In Part 2, Fisher made 47 recommendations aimed at tackling the issue of fraud, including: doubling the maximum sentence for fraud from 10 to 20 years; increasing social media companies’ obligations to tackle fraud; improving protections and incentives for whistleblowers; introducing new criminal offences to tackle the emerging ways of committing fraud; piloting a restorative justice programme for fraud cases; fostering international cooperation with trade agreements and Memorandum of Understandings; and embedding fraud prevention and ethical awareness in the national curriculum.

On 14 July 2026, in addition to publishing Part 2 of the Review, the Government also published its response to Part 1, announcing that it will move ahead with the majority of Jonathan’s recommendations surrounding disclosure.

The response to Part 2 is pending. In its Economic Crime Strategy 2026 – 2029 published on 9 March 2026 by the Home Office, the Government indicated (at paragraph 120, page 50) that it will carefully consider Fisher’s findings and recommendations, “which will help shape a more adaptive, agile and future-focused response to the changing methods and scale of fraud”.

Ranked by the independent legal directories in Band / Tier 1 for Business and Regulatory Crime, Financial Crime, Financial Crime (Corporates), Proceeds of Crime and Asset Forfeiture cases, Jonathan is featured for his work in Tax (Corporate), Financial Services Regulation, Fraud (Crime) and Fraud (Civil).

Fisher was awarded the Degree of Doctor of Philosophy in 2021 by The LSE for his thesis entitled “Mandatory self-reporting of criminal conduct by a company: corporate rights and engaging the privilege against self-incrimination”. Fisher was also awarded the Honorary Degree of Doctor of Laws by UWE Bristol in 2015, in recognition of his outstanding legal expertise and academic contribution to the areas of financial and corporate law.

In May 2011, Fisher was appointed a Commissioner on the Bill of Rights Commission established by the Coalition Government to investigate the case for a UK Bill of Rights.

Fisher was the Vice Chair of the Executive Committee of the Society of Conservative Lawyers between 2022-2025.

In July 2025, Jonathan was elected a Master of the Bench by Gray’s Inn during the Trinity term election.

== Selected cases and consultancy work ==

Fisher has appeared as counsel in a number of cases concerning financial crime, money laundering, and regulatory law.

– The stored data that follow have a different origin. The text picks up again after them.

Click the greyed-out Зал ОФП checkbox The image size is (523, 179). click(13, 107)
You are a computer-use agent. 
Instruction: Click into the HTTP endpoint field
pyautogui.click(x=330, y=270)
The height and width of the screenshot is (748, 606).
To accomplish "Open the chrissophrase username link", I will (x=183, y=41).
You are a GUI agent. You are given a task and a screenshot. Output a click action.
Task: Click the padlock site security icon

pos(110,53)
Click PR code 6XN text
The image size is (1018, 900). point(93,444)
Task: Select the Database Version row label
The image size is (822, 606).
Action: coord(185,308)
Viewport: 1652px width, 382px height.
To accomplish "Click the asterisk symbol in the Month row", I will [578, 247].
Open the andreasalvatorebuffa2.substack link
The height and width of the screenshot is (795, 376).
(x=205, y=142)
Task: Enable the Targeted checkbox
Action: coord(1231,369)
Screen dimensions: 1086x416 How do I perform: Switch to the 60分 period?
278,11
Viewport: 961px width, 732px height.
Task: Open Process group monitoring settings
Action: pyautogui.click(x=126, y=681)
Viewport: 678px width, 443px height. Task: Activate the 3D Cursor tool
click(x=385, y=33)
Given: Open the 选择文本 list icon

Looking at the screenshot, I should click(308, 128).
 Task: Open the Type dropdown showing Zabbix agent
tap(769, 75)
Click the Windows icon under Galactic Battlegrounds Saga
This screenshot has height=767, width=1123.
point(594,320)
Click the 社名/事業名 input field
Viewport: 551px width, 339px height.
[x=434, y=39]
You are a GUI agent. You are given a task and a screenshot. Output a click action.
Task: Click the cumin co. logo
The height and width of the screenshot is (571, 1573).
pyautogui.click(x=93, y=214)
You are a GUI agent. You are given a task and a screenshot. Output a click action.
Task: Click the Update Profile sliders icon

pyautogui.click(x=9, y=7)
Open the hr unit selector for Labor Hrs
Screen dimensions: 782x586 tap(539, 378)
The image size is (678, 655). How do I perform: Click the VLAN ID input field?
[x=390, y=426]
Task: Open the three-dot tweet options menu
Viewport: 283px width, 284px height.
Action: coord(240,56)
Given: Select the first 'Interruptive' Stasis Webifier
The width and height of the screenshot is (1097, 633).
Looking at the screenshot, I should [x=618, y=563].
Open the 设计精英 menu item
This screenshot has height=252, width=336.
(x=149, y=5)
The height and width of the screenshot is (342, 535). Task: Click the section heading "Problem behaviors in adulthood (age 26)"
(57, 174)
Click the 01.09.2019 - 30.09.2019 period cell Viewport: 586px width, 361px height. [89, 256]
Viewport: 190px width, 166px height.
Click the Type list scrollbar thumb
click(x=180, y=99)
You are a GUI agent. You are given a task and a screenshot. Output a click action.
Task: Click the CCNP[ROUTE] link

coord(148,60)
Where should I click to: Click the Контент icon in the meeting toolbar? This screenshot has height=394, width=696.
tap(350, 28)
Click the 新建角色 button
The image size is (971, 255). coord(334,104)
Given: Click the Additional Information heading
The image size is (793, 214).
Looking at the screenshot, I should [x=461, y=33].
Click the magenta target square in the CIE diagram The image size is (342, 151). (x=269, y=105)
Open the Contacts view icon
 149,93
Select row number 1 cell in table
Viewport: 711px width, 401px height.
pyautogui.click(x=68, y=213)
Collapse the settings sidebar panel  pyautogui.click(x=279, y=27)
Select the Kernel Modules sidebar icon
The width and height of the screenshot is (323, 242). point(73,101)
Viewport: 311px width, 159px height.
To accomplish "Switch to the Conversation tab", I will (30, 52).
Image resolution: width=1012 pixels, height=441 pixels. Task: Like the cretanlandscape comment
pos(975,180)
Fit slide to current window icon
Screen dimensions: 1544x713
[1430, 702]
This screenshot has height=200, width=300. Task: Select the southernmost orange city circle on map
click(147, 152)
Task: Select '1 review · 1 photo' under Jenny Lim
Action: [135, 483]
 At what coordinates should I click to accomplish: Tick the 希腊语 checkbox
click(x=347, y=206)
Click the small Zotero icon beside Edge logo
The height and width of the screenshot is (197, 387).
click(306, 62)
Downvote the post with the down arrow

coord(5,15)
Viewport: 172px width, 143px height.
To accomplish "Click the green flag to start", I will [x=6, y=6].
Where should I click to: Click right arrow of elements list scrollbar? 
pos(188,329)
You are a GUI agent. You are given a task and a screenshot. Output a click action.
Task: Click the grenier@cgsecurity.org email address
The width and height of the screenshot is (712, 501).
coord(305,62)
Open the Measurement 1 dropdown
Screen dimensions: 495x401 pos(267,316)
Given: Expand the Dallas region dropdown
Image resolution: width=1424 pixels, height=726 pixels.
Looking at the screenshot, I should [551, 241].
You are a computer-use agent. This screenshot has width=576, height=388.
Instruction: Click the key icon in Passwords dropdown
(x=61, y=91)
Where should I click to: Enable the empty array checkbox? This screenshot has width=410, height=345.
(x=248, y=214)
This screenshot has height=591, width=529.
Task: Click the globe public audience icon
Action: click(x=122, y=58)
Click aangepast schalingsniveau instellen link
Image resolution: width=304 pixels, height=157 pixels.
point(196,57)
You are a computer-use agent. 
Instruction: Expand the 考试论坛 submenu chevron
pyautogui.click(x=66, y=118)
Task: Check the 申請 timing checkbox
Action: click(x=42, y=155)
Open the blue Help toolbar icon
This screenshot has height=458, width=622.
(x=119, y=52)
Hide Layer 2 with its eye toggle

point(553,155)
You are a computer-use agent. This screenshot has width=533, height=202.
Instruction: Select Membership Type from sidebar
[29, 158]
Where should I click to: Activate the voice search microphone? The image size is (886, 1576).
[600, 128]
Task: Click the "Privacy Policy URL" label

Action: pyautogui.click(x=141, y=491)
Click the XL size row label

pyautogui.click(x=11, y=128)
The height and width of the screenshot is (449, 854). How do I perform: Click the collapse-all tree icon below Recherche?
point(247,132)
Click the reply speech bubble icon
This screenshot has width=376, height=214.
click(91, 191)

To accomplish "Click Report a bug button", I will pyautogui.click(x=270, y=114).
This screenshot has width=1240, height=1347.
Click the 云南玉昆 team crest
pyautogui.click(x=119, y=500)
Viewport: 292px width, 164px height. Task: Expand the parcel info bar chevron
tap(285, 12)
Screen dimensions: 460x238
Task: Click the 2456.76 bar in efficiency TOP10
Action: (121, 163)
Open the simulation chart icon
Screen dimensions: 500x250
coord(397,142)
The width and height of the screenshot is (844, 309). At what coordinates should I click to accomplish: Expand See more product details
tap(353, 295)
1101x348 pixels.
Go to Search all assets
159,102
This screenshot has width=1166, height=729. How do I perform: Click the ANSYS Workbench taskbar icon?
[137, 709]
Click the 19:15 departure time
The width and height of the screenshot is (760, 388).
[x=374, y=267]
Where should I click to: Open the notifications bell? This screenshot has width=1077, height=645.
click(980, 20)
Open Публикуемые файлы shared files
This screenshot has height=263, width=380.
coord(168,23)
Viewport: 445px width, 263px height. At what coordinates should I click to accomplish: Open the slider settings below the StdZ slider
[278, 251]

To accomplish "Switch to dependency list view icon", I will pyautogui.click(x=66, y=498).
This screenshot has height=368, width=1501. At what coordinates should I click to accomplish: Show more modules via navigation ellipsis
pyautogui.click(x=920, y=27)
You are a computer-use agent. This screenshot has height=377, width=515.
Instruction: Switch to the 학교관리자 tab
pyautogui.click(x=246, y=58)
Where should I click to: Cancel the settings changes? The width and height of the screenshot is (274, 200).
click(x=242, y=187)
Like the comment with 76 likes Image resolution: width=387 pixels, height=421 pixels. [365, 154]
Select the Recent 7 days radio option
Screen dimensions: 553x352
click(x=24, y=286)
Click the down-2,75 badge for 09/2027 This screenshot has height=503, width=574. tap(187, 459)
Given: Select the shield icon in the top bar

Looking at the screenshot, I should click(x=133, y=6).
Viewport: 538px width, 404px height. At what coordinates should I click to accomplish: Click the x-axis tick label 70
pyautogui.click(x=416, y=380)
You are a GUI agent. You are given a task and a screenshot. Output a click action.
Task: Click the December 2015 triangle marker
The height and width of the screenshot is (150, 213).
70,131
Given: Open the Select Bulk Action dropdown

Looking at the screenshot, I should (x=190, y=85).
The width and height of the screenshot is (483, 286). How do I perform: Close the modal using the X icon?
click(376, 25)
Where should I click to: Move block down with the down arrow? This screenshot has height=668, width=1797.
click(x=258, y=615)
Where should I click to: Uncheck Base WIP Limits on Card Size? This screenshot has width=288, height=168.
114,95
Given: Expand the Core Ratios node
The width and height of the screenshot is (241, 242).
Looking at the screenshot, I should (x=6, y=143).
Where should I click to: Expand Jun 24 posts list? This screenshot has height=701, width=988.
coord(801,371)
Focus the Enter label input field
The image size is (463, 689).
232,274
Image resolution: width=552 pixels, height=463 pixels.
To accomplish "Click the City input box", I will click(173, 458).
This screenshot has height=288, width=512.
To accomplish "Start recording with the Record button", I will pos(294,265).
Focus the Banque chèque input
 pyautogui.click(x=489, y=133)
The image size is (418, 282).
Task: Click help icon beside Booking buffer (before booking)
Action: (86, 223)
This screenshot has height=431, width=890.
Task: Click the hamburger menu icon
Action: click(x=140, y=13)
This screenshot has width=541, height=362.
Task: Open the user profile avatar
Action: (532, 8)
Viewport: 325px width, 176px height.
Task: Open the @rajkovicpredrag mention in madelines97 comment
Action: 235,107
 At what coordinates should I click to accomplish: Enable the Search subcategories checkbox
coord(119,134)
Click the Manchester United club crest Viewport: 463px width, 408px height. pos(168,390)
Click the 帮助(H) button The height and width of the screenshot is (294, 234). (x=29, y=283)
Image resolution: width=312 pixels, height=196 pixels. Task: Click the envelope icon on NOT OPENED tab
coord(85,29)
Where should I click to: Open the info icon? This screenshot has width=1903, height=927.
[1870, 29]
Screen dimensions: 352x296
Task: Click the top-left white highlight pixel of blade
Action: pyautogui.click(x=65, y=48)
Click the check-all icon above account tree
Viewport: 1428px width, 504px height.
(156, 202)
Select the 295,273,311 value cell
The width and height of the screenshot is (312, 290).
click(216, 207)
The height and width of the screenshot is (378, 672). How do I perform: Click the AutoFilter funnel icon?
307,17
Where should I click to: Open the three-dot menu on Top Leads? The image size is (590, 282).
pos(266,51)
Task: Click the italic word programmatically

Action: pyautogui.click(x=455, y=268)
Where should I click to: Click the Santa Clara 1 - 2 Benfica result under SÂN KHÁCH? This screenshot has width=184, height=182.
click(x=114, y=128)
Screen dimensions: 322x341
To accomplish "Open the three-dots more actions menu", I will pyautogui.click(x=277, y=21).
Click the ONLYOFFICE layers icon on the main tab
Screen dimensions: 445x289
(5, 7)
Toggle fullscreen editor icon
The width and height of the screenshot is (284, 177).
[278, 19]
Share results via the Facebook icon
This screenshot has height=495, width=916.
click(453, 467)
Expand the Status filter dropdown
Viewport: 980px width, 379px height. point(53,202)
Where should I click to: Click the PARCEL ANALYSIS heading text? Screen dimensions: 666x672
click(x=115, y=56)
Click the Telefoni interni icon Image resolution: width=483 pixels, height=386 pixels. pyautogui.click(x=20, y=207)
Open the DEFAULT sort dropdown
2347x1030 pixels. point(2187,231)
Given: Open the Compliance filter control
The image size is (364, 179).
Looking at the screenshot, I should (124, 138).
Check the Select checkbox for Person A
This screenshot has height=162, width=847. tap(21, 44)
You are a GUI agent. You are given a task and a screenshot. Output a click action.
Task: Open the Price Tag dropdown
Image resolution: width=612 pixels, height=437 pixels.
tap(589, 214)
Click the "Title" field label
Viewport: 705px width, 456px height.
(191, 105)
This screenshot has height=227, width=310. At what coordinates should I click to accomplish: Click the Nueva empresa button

In R (World Uyghur Congress) v National Crime Agency, Fisher represented the appellant in proceedings concerning the application of the Proceeds of Crime Act 2002 to cotton products originating from the Xinjiang Uyghur Autonomous Region of China and the scope of the National Crime Agency's investigative powers under the Act.

In NCA v A and Others, Fisher acted as counsel in proceedings for civil recovery of rare and high-value assets. Assets recovered included dinosaur bones worth £12.4 million, high-value London properties and Chinese artworks.

In Ashbolt & Arundell v HM Revenue & Customs, Fisher appeared for the claimants in a judicial review challenging the lawfulness of search warrants obtained by HM Revenue & Customs in the course of a tax avoidance investigation.

Fisher led dialogue sessions for the African Union's New Partnership for Africa's Development (NEPAD) in Nairobi, Kenya, on fiscal leakage and illicit financial flows in the extractive industries. The regional dialogue brought together senior government officials from African ministries responsible for natural resources and finance to discuss tax avoidance, corruption, and fiscal policy in the extractive sector.

Fisher provided legal advice to the Gibraltar Government in relation to the Principal Auditor’s report, which was discussed in Parliament in September 2025.